EXERCISE BRIEF: Set down each line from the line holding "Open the Marketplace tab icon" to the last line of the entries below, exactly, with both ends included and without pictures.

────────────────────

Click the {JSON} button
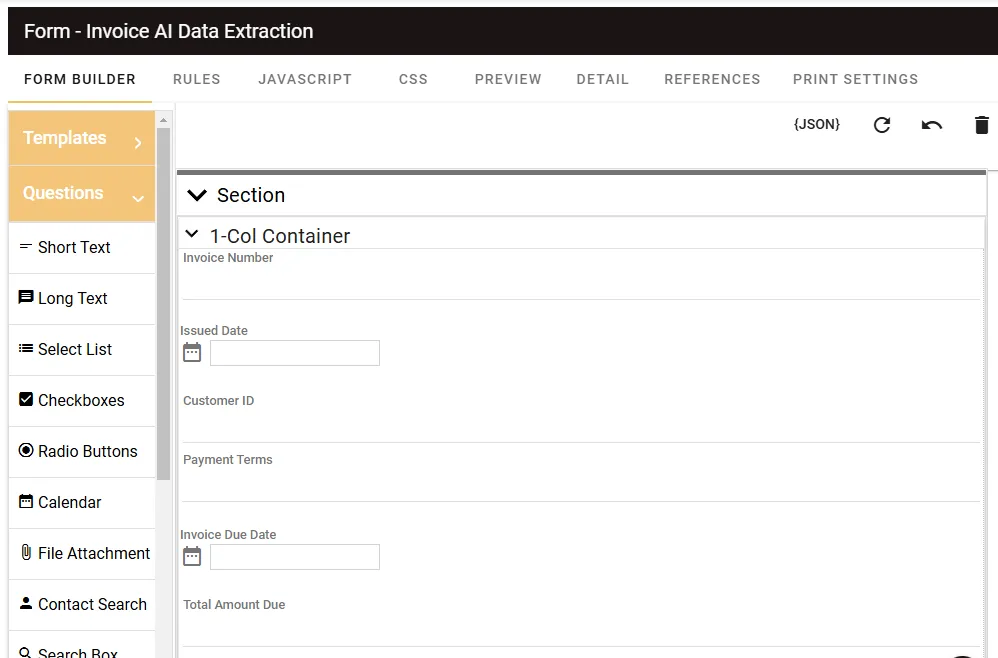This screenshot has width=998, height=658. [816, 125]
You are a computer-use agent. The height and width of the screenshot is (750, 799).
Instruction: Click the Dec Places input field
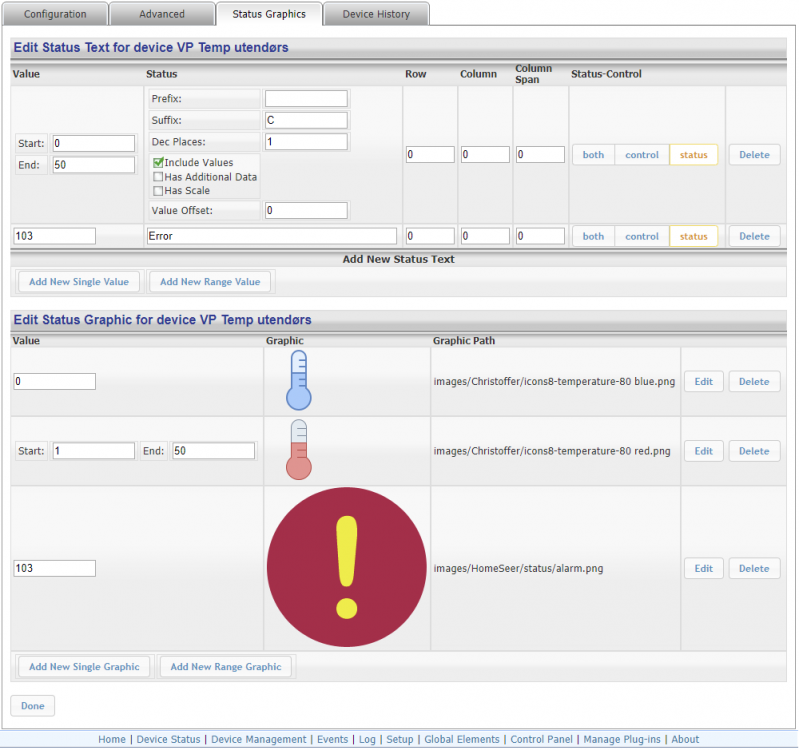point(306,142)
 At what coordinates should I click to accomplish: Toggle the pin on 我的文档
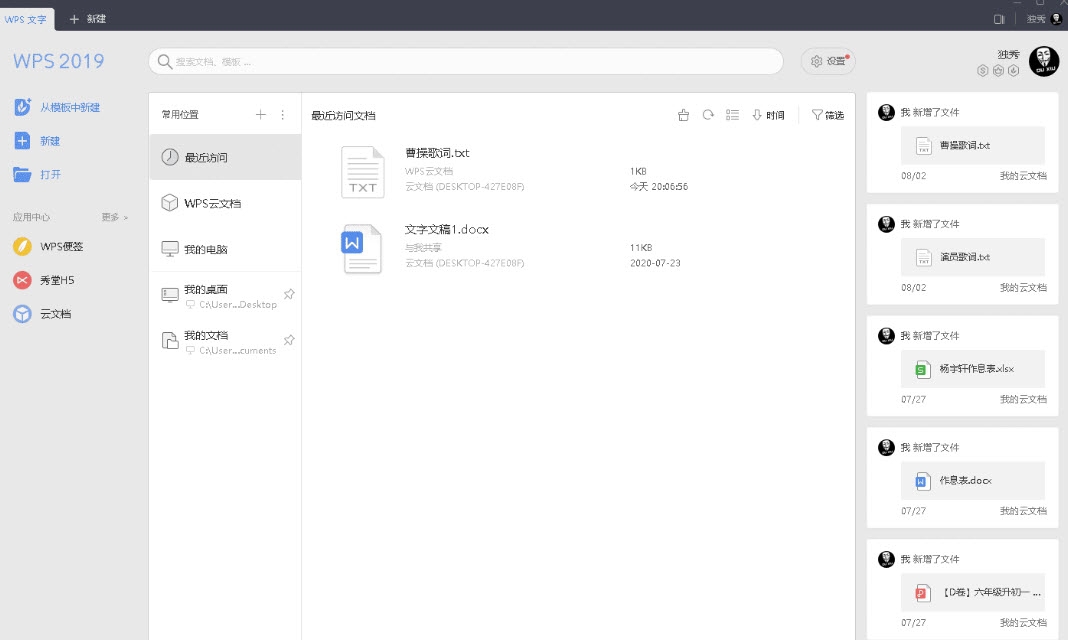(x=289, y=340)
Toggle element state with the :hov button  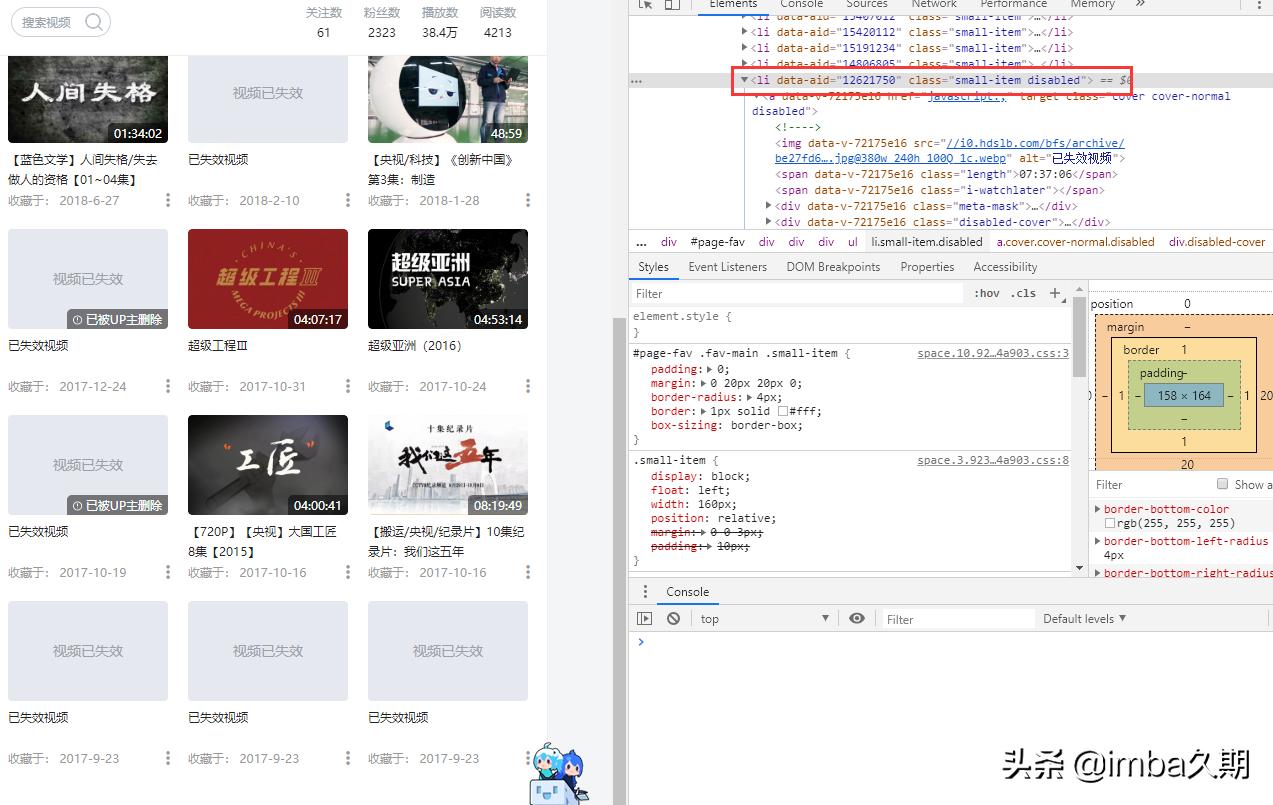coord(986,293)
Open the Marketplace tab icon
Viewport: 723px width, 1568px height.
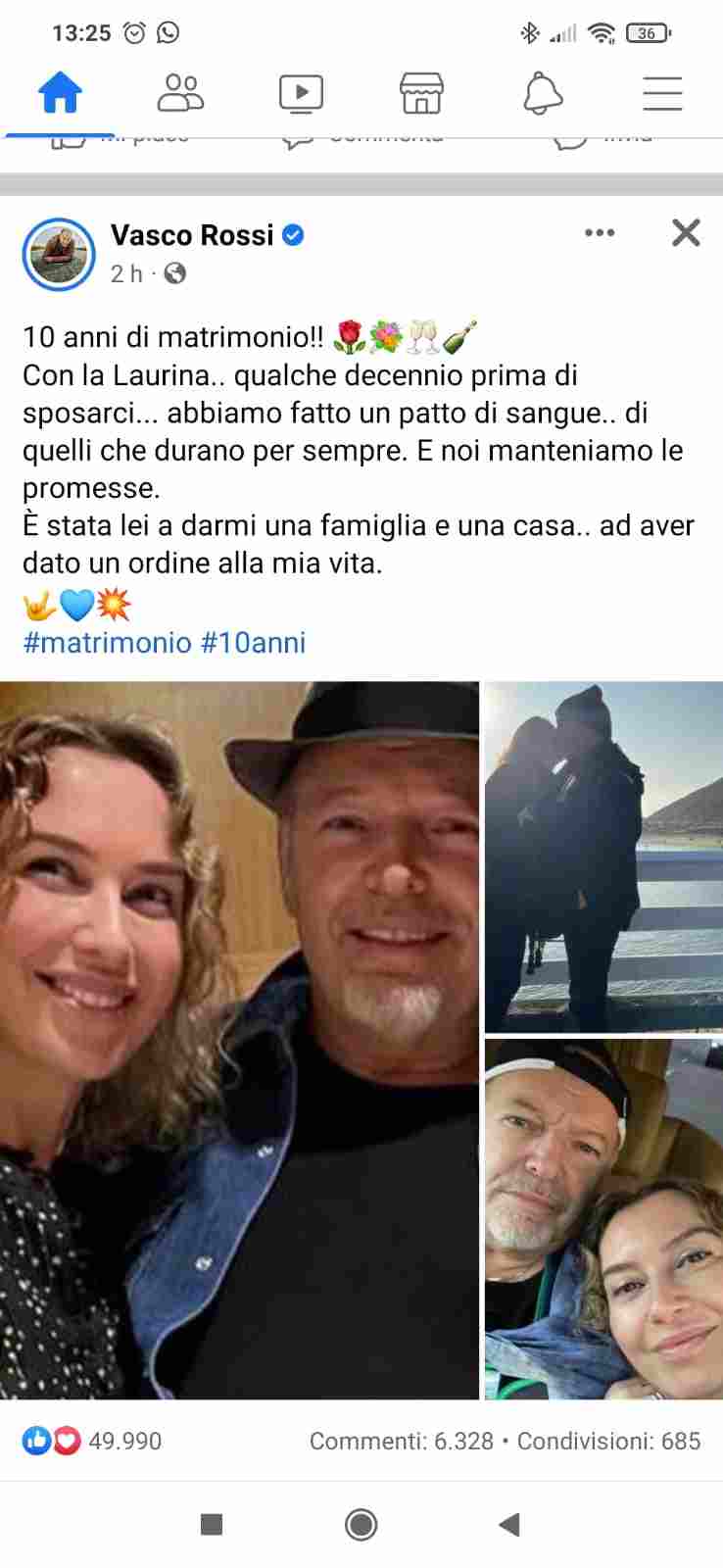(421, 94)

────────────────────

WRITTEN RESPONSE:
Open the Marketplace tab icon
Viewport: 723px width, 1568px height.
(421, 94)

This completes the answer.